Taking all these matters into account, it does not appear that the railroad stocks of the country have, collectively, been watered to any great extent, if by "watering" is meant expanding nominal values above actual values.
Concerning dividends paid on stock, Mr. Adams presents a table showing that 63.76 per cent of all stock paid no dividends; that but 6.47 per cent paid less than 4 per cent; that 25.26 per cent paid from 4 to 8 per cent, the remainder paying above 8 per cent. It appears that in the northeastern states much the highest dividends were paid, while in the west, so far as dividends are concerned, the stockholders have to wait for future developments.
The total passenger mileage for the year was 11,847,785,617, a slight increase over the previous year. The total freight mileage was 76,207,047,298, an increase of nearly 10 per cent over that of the previous year. The gross earnings of the year were $1,051,877,632, and the operating expenses $692,093,971, leaving as the income from operations $359,783,661. The income from other sources was $126,767,064, and the total deductions from income were $384,792,138, leaving as the net income $101,758,587, out of which there was paid as dividends on stock $89,688,204.
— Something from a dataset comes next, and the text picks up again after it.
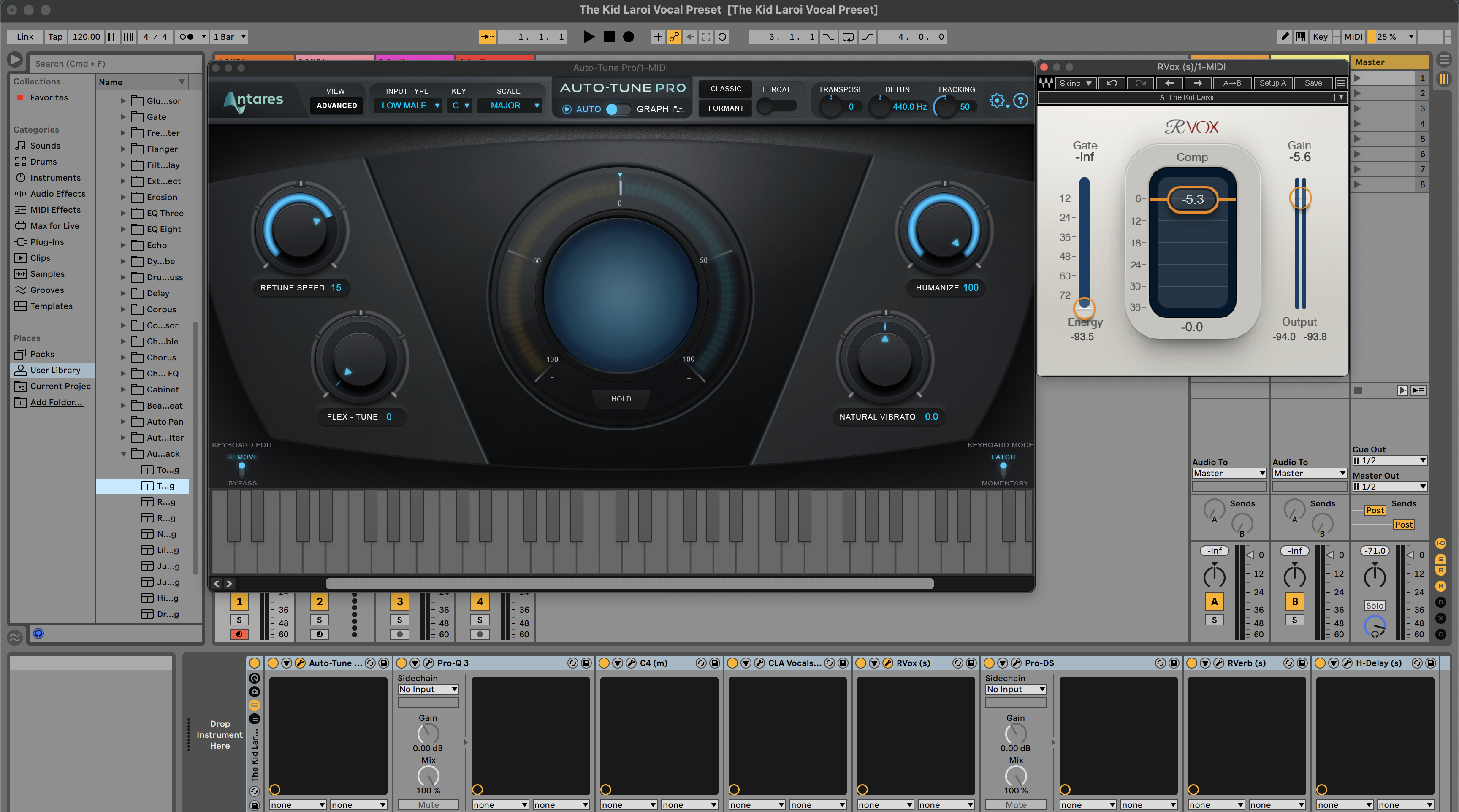
Task: Select Plug-Ins category in browser
Action: click(x=47, y=242)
The magnitude of the railway interests of the country is set forth in the above enormous figures. It is still further emphasized by the fact that nearly three-quarters of a million men are in the employ of this industry. Assuming that each such employé supports two others besides himself, it is seen that the railroad interest supports two and a quarter millions, or more than one thirtieth of the inhabitants of the country.